What is most exciting about the upstream offshore market is how it continues to surprise followers by reinventing itself. For a while in the late 1980s and early 1990s, the Gulf of Mexico was written off by most pundits as the Dead Sea.

What is most exciting about the upstream offshore market is how it continues to surprise followers by reinventing itself. For a while in the late 1980s and early 1990s, the Gulf of Mexico was written off by most pundits as the Dead Sea. Then, deepwater came into its own, and all of a sudden the region everyone had so handily dismissed became red hot, or at least a portion of it did. On the tails of this rush to deepwater, majors shed their onshelf GoM properties to concentrate capital on very expensive deepwater plays.

Glad to have the prospects, independent operators bought up these onshelf leases and suddenly we had a mini boom in the conventional depths. The independents found they could make a handsome profit developing smaller fields that the majors didn't have the time or temperament to mess with.

Now many of those fields have been sifted through and triaged. The most promising are being drained quickly, and activity is slowing. But wait, just as the jackup market seems to be steadily softening in this region, a new trend develops.

Not deepwater this time, but deep gas, beyond the 15,000 ft TVD point, to be more precise. It would appear there is a lot of potential at these levels in very conventional water depths (100-ft water depth anyone?). The catch is you're talking about independents developing these finds. Such deep wells can cost upwards of $15 million to drill, and the finds are typically high-pressure, high-temperature, with a potential for sour gas. While these are headaches, it would appear the prize is worth it. Still, how to get independents to take the risk?

In steps the US Minerals Management Service with a royalty relief program. The details of this program are outlined in the lead story of this issue, but basically it is a plan that offsets the bulk of the cost incurred in drilling the discovery well in these plays. The goal of the MMS would appear to be two-fold. They are always interested in bringing more prospects on line, and these are fields that are not currently paying any royalties into the government. The second goal is to replace the nation's rapidly decreasing gas production. If there is going to be a serious push to convert power plants from coal to gas, then one of the key components will be a cheap and dependable supply of natural gas. These deep trends are a best bet to supply that feed stock.

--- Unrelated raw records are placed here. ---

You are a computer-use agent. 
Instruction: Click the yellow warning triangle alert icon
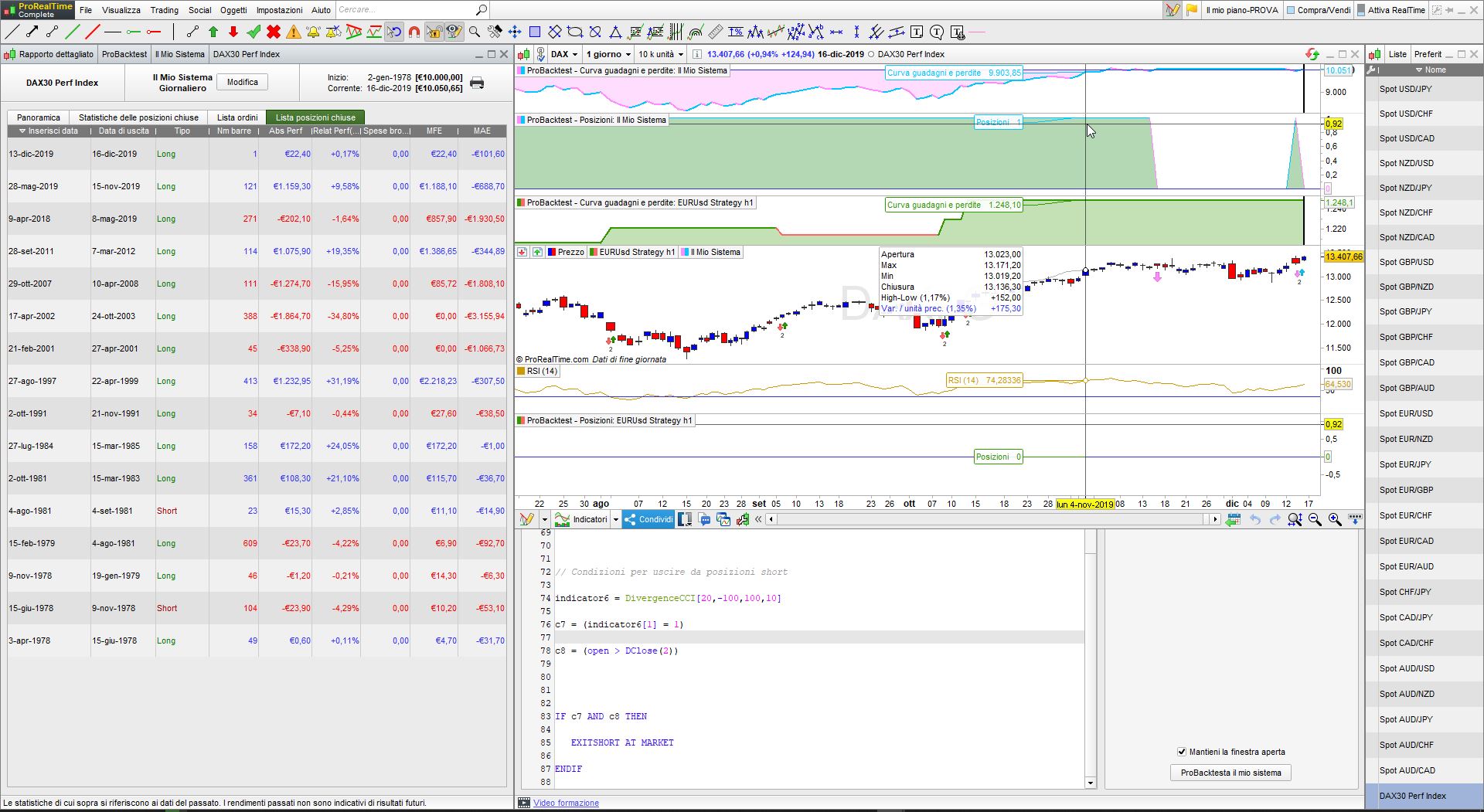click(294, 32)
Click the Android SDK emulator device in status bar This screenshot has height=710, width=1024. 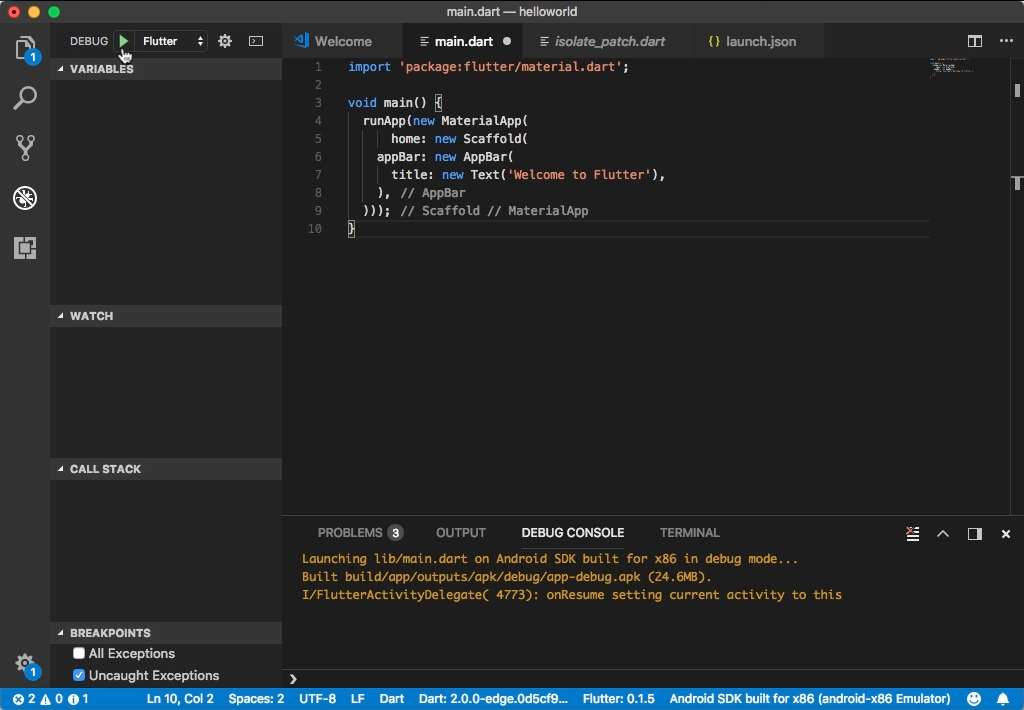tap(810, 699)
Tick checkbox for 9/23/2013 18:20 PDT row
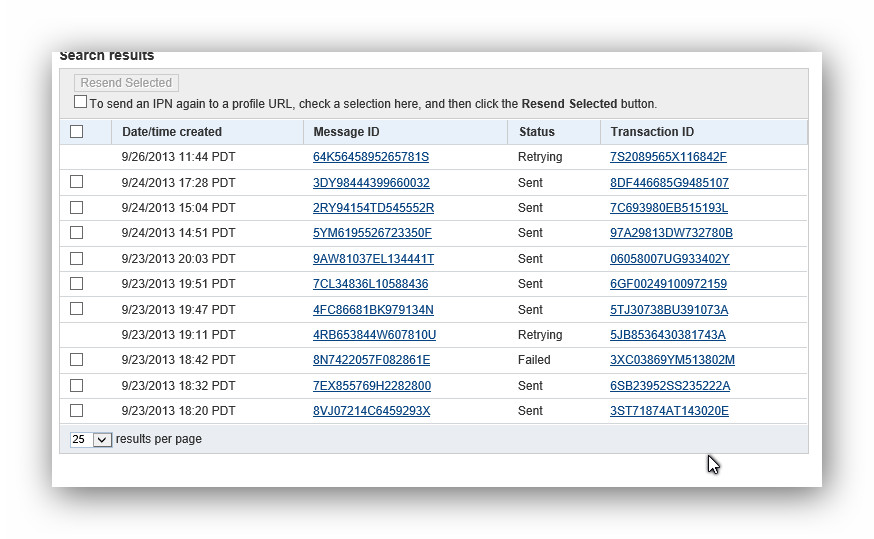This screenshot has height=539, width=874. 77,411
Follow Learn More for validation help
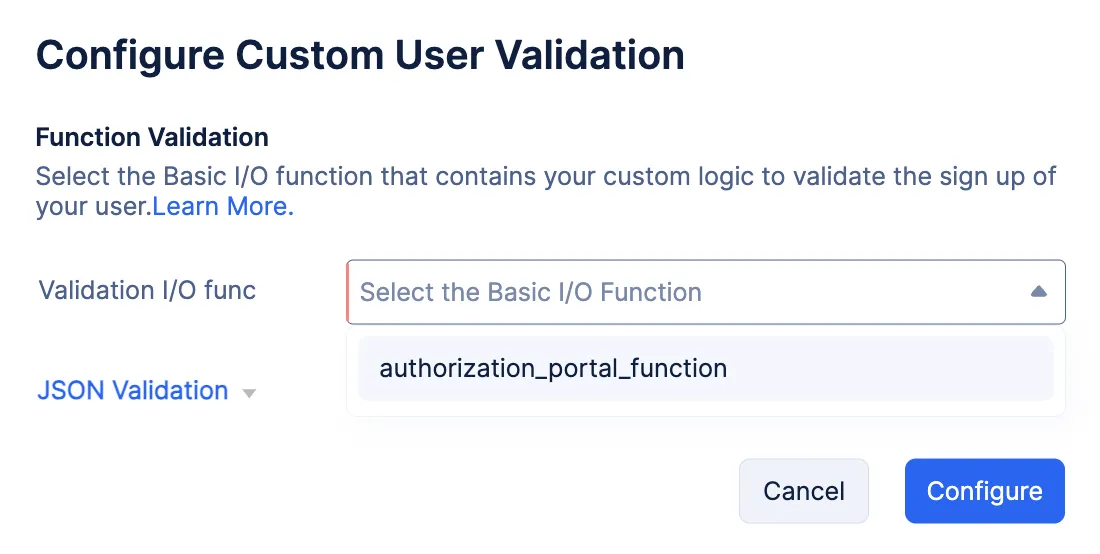The width and height of the screenshot is (1100, 554). [x=223, y=207]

Without the frightening prospect of a $15-million well hanging over their heads, the independents are rushing to explore in these deeper trends. And the increased activity has spurred some big news in the rig market. Jim Wicklund, reporting on the Chiles Offshore buy by Ensco, notes that there is a refocus of attention on the offshore drilling segment, specifically the shallow-water sector. Wicklund reports Rowan is working on an escalating dayrate for one of its Gorilla class rigs in the GoM that could push the $70,000/day barrier. Considering dayrates for 300-ft jackups in the Gulf are currently around $30,000/day, with some of the less specialized rigs contracting in the mid-$20,000/day range, this is big news. In any case, Wicklund reports these rates are up from the previous month (these are April 2002 numbers), indicating a rise.

More importantly, the possibility of a trend is reinforced by utilization numbers. Again, referring to Wicklund's report, it appears the utilization numbers for marketed rigs is approaching the magic 85% mark. Why is this magic? Beyond the threshold of 85% utilization of currently marketed rigs, called effective utilization, contractors look at putting cold-stacked rigs back into service. Yes, it's true this addition of rigs will have a dampening effect on the day rates and utilization numbers, but this should be temporary, while the overall trend would still be very positive.

Is all this rig market activity due to the MMS deep shelf royalty relief? Probably not. Pemex is also driving up US GoM dayrates by pulling jackups out of the market to work on its fields, but that doesn't change the fact that the GoM shelf, so often thought to be dead or dying, is currently the hottest place to be.